La tralla trae la mañana.
La desnuda para su
último baño, que es
el inicial,
quizás, en la boca del otero.
La mirilla del diablo agota su diana.
Hasta en la hoz amanece. Entonces
ves al onagro. Sí, ramonea en la ombliguera, y
gira su testa cuando afloran las notas
de tu flauta. La perspectiva embuda
hacia un horizonte terso. Esa es
la horizontal perfecta: una vibrante cuerda
en la base de los farallones. Ya no huye. Encima,
pero sin prisa. ¡EVOHÉ!, ¡EVOHÉ!, gritan
desde una orilla cuando el río se descorcha
finalmente. ¡HURRA!, desde la otra.
No tienes tiempo para detenerte, ahora no,
en voces destempladas.
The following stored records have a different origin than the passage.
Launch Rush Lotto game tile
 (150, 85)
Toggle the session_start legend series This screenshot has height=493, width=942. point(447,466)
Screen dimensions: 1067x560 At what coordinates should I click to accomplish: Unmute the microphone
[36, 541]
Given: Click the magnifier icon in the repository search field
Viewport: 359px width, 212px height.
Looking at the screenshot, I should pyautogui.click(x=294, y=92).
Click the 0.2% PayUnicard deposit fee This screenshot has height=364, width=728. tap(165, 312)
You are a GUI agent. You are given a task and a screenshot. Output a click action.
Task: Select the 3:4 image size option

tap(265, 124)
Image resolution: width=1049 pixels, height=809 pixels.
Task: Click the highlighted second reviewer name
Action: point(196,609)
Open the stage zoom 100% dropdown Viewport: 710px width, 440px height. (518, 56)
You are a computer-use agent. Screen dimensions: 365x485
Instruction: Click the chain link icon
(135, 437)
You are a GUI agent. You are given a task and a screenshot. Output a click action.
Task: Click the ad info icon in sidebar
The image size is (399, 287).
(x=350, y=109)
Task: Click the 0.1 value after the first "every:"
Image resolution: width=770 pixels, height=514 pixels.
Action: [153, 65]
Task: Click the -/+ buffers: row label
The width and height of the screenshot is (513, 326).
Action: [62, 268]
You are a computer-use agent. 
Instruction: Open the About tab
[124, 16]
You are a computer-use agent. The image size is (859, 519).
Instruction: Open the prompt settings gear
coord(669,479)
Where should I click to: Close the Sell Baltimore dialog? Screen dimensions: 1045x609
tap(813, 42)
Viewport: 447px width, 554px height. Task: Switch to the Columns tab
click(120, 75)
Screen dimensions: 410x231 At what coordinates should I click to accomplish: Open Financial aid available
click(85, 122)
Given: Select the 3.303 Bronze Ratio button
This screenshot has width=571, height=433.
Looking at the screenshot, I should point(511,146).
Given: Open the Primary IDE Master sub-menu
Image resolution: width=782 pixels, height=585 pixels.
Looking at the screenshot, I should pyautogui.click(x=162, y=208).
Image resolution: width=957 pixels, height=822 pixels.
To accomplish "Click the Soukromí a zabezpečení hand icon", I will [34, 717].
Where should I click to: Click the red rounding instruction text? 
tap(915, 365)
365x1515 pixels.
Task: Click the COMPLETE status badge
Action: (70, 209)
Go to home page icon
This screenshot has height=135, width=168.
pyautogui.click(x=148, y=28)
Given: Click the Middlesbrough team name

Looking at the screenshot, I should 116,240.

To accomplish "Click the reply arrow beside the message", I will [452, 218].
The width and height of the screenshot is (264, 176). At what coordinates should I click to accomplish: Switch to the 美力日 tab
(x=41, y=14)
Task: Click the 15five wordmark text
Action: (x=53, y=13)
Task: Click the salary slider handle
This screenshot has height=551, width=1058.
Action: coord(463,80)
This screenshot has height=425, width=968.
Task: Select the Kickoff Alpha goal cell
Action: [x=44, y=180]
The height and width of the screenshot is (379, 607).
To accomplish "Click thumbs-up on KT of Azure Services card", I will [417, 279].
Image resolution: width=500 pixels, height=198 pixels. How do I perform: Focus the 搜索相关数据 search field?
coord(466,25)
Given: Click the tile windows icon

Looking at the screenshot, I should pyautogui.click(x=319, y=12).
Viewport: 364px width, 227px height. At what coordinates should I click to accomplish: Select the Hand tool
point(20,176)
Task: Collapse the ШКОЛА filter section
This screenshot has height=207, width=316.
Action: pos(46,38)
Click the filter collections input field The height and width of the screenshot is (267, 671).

Estás a las puertas
de Getsemaní. Tienes que preparar (acaso
improvisar) la última oración, y debes
repasar los dones que agradecerás.
No vienen los soldados a buscarte. Vas
con el río a contaminar La Sal. Flor y sangre.
Rojiroja singladura que acaba en
banderilla: ápice de color que pica y parte
sobre la blanca geografía del final.